Display a hierarchical breakdown of disjunct categories
sizetree.Rd
Display a data frame in which the values in each successive column represent subcategories of the previous column as stacked rectangles.
Usage
sizetree(x,left=0,top,right=1,lastcenter=NA,showval=TRUE,showcount=TRUE,
stacklabels=TRUE,firstcall=TRUE,col=NULL,border=NA,toplab=NULL,base.cex=1,
...)
Arguments
- x
A data frame in which each successive column represents subcategories of the previous column.
- left
The left edge of the current stack of rectangles in user units.
- top
The top of the current stack of rectangles in user units.
- right
The right edge of the current stack of rectangles in user units.
- lastcenter
The center of the previous rectangle from which the next breakdown of categories arises.

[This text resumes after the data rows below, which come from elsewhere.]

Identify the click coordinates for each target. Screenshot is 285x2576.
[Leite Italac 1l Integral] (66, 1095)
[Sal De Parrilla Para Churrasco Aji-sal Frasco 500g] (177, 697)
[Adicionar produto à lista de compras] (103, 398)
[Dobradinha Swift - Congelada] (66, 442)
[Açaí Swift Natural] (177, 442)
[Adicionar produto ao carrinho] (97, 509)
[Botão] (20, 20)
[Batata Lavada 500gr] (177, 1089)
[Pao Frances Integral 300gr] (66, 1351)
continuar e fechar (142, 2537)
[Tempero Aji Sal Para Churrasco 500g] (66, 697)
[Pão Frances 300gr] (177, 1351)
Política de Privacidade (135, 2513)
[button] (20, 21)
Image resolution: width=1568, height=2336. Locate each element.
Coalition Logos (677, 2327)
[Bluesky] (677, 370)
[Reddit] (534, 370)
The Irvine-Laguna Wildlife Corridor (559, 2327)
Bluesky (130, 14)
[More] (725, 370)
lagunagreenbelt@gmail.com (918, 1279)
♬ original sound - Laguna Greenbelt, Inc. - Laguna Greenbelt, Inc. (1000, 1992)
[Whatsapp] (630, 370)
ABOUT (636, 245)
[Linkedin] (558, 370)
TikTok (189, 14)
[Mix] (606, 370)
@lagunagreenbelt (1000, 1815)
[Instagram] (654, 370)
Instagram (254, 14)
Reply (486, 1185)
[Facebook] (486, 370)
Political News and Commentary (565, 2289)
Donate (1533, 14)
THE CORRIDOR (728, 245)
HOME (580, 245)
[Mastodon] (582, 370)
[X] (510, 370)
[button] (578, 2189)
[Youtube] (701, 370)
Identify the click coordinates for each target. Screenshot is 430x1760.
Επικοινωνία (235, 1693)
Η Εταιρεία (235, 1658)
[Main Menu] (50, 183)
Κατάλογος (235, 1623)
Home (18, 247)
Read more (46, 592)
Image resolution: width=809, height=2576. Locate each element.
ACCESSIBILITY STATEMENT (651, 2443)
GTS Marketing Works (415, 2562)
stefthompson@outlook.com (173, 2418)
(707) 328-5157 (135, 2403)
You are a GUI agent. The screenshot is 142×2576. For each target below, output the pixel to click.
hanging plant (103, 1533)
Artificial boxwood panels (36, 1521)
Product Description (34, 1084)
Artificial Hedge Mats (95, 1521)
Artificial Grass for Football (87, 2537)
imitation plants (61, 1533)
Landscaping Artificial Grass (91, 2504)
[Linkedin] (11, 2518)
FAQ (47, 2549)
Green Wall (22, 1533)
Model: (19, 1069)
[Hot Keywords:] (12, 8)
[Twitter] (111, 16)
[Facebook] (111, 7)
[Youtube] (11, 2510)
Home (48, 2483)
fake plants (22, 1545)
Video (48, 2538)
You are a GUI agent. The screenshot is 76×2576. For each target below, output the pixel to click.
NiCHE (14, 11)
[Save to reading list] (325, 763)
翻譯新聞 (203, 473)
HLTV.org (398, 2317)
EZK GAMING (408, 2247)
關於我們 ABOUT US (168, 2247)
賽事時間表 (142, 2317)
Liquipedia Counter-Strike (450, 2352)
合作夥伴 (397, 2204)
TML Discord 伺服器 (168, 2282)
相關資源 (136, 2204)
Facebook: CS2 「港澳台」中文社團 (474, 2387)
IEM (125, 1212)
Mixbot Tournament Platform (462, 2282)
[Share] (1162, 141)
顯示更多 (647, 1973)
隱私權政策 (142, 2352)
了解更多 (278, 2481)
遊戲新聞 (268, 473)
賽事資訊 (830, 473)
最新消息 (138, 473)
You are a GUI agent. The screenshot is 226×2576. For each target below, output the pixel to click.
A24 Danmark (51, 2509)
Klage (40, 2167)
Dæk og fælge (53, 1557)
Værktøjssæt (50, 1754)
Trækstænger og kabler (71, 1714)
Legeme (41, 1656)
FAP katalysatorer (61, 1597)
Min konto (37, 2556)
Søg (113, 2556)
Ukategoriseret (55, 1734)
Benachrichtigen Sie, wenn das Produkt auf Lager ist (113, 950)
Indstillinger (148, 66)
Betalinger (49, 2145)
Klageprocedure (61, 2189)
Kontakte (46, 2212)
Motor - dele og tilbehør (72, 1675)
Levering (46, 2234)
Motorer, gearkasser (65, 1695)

There is almost no reason to change it.
- showval
Whether to display the values representing the categories.
- showcount
Whether to display the count for the categories.
- stacklabels
Whether to display the names of the dataframe beneath the stacked rectangles.
- firstcall
A flag for the function - do not alter this.
- col
Optional fill colors for the rectangles. See Details
- border
Color for border around the rectangles. See details
- toplab
Optional labels to display a the top of each stack.
- base.cex
The base character expansion for the labels.
- ...
additional arguments passed to plot.
Details
sizetree displays disjunct hierarchical categories as stacked rectangles. It accepts a data frame in which the values in the first column represent categories, the values in the second column represent subcategories of the first column, and so on. The first column will be displayed as a stack of rectangles, the height of each proportional to the count for each category. Each substack of rectangles in the second stack will represent the breakdown of counts for its superordinate category and so on through the columns. Empty categories are ignored and NAs will produce gaps, which will propagate across subsequent stacks.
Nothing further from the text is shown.